Foreclosure crisis ebbing more slowly in Baltimore area than most regions
The Baltimore region is middle of the pack among large metro areas for its percentage of mortgages that are seriously delinquent -- 90 days or more behind. But our area saw a smaller improvement from the beginning of 2010 to the beginning of this year than most places.
Among the 100 largest metro areas, the serious delinquency rate dropped faster in 77 other regions than in the Baltimore area, according to figures from Foreclosure-Response.org, which analyzed LPS Applied Analytics data.
Our region is among a half-dozen with the smallest declines -- a tenth of a percentage point. The Baltimore area's rate dropped to 8.4 percent in March from 8.5 percent in March 2010. Five regions showed no change. Twelve had increasing rates of serious delinquency.
The result is that the Baltimore area went from having the 44th lowest delinquency rate among the 100 largest regions to having the 54th lowest.
The metro areas with the biggest decreases in serious delinquency were all in worse shape than the Baltimore region and still are. Riverside, Calif., for instance, saw its rate fall to 14.6 percent from 18.7 percent.
But Grand Rapids, Mich., tied for the ninth largest drop, started off with the same rate as Baltimore's and ended up at 6.6 percent in March, a drop of nearly 2 percentage points.
Serious delinquency includes loans wending their way through foreclosure but not yet auctioned off.
It's not always clear why an area's rate is dropping. It could be more homeowners getting out of immediate trouble -- landing a job after months of unemployment, say, or negotiating lower monthly payments. But the seriously delinquent group can also shrink as homes are taken back by lenders. (Real estate data firm CoreLogic noted this type of maybe-or-maybe-not improvement in a recent report about negative equity.)
Why an area's rate isn't dropping, though, is usually more clear-cut. The employment situation has a lot to do with it.
Not much has changed here on that count. About 7,800 more people in the Baltimore metro area were employed in March than a year earlier, an increase of about half a percent, according to federal estimates.
That's unfortunately a drop in the bucket: about 73,000 more Marylanders were working three years ago. The gap between where we are now and where we would be if employment levels were equal to pre-recession days is huge nationwide.
Categories: The foreclosure mess



Comments
The Baltimore area was late in arriving to this suppressed wage, foreclosure and unemployment party. It's not unreasonable to expect the Baltimore area to be late leaving it as well.
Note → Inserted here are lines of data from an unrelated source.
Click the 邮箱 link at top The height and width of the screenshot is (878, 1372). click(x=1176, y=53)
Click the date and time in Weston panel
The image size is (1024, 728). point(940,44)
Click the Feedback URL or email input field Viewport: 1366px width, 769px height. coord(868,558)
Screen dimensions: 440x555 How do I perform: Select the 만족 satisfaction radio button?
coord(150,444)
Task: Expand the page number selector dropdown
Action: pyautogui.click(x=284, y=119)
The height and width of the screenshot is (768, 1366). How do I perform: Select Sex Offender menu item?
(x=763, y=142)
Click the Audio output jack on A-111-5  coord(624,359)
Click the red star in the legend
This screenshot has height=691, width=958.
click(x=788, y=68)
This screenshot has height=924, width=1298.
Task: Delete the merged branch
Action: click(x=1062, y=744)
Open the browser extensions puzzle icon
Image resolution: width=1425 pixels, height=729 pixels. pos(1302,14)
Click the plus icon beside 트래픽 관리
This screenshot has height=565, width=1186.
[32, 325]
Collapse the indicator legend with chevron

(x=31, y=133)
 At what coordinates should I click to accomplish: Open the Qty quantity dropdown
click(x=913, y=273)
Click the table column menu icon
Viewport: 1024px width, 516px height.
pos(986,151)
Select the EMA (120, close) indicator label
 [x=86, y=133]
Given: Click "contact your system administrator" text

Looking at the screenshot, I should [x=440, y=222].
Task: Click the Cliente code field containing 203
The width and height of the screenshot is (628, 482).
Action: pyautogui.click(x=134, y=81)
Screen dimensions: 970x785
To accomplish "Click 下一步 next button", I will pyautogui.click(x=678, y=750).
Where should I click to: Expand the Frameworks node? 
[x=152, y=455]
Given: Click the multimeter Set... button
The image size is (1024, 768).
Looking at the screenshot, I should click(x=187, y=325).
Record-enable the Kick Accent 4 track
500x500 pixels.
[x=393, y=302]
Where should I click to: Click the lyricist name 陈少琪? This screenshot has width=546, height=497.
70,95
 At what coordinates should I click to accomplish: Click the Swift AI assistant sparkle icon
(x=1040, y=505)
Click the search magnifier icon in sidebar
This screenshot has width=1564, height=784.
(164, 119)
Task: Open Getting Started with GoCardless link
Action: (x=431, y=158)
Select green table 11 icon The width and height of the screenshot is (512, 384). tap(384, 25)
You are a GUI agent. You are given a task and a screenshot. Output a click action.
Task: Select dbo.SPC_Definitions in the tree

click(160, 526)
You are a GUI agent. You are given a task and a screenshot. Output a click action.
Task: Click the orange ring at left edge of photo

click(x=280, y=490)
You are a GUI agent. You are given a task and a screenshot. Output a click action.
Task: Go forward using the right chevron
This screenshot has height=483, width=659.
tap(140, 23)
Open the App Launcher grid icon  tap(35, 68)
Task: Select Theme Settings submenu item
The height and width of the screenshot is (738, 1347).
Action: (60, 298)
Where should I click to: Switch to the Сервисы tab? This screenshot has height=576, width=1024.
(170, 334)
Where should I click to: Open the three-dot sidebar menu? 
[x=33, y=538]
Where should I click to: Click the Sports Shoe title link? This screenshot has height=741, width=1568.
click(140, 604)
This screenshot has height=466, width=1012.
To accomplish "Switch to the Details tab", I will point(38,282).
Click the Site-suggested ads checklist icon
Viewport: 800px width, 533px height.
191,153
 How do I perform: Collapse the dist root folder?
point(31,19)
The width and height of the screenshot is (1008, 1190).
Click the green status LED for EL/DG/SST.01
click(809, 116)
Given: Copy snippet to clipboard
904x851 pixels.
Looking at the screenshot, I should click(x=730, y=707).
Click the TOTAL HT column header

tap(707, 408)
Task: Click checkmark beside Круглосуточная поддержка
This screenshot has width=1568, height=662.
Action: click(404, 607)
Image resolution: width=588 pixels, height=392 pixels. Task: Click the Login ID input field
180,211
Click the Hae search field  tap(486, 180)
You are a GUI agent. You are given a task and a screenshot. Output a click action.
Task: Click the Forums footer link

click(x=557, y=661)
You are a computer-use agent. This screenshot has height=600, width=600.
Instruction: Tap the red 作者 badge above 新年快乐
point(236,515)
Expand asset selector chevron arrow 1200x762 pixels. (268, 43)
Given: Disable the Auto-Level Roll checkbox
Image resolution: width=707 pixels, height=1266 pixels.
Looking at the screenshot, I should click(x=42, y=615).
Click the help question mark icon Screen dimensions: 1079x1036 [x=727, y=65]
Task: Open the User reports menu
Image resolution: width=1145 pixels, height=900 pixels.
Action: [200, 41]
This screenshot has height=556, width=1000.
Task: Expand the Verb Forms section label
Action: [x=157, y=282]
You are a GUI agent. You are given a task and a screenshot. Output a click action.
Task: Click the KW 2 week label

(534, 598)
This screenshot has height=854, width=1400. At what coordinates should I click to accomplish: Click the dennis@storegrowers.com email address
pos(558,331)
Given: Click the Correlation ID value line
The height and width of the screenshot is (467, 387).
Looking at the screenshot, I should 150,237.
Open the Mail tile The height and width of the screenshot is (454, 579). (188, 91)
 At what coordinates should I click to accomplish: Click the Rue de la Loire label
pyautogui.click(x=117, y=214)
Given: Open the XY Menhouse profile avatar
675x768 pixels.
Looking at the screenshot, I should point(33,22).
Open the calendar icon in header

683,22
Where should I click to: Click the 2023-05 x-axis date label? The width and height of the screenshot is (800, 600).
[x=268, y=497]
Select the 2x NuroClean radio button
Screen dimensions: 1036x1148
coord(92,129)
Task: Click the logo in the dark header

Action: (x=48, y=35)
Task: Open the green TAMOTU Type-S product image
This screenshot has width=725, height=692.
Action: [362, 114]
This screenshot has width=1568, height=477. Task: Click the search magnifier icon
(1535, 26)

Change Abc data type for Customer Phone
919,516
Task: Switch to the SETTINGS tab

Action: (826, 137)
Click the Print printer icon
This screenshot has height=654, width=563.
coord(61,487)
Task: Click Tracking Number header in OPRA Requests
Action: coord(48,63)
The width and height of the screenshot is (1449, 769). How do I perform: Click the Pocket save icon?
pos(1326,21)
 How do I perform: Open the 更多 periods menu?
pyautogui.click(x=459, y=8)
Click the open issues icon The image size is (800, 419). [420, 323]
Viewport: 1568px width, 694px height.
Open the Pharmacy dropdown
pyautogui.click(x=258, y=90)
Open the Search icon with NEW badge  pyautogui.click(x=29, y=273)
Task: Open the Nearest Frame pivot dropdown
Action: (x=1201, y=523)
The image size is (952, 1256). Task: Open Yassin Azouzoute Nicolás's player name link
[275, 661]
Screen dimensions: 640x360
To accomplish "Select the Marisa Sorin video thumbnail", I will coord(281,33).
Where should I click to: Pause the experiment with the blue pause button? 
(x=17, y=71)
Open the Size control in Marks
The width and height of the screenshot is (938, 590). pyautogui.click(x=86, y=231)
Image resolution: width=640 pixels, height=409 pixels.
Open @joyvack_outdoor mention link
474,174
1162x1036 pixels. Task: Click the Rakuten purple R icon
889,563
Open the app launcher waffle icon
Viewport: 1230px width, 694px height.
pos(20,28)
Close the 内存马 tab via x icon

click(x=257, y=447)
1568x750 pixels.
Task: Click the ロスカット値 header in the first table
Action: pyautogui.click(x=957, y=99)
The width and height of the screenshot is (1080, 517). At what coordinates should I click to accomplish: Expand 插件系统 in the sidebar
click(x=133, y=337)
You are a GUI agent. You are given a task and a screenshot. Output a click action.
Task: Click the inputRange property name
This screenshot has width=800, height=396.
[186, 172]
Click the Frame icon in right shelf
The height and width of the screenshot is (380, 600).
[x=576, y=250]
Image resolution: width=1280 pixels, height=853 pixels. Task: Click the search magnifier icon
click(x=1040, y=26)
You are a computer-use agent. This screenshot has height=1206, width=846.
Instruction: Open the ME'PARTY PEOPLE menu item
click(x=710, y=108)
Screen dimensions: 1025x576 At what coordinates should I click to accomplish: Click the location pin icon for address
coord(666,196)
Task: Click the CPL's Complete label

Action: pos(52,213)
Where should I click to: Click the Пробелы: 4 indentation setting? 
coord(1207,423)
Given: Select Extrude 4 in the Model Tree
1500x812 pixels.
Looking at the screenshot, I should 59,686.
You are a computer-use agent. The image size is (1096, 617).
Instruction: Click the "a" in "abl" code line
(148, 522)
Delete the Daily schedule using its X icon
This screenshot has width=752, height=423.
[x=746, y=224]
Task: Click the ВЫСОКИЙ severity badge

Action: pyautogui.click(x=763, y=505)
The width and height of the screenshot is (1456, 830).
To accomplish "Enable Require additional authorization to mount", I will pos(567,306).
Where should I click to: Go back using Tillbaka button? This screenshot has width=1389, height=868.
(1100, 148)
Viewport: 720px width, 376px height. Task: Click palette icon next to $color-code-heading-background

Posted by: MrRational | September 22, 2011 9:00 AM
Wait till the Thanksgiving austerity measures kick in. In a year or two it will be very ugly.. There is a tidal wave forming and I now think that Darwin and I were too optimistic about the level that housing will fall. We could see 1990 prices before it’s all said and done. Don’t forget, there is a ying to every yang. Bubbles always overcorrect on the way down. Sooner or later the masses will figure it out. The less they spend on the place that they spend 1/3 of their lives sleeping in, the more they have for food, toys, health and MOST IMPORTANTLY, a realistic shot at a stress free retirement. I wonder what percentage of people that have granite countertops also max out their 401k and IRA every year?
Perhaps i should run for office to communicate this to a broader audience and accelerate the process. Joint ticket Mr. Dowlut?
Posted by: elweedz | September 22, 2011 11:05 AM
Here's the thing, elweedz -- there is the psychological tendency for markets to overcorrect to the downside. Confidence is lost, so people who can afford to buy and want to buy will want to hold off to see some upswing. However, with houses, as opposed to stocks or commodities, disuse (sitting empty, going through foreclosure) actually damages the underlying asset.
Houses that sit unheated and unopened develop problems at some point. The yard gets overgrown, bushes and trees don't get cut back, The areas with lots of houses like this get depressed and start to experience an influx of petty crime, property crime, and surly tenants.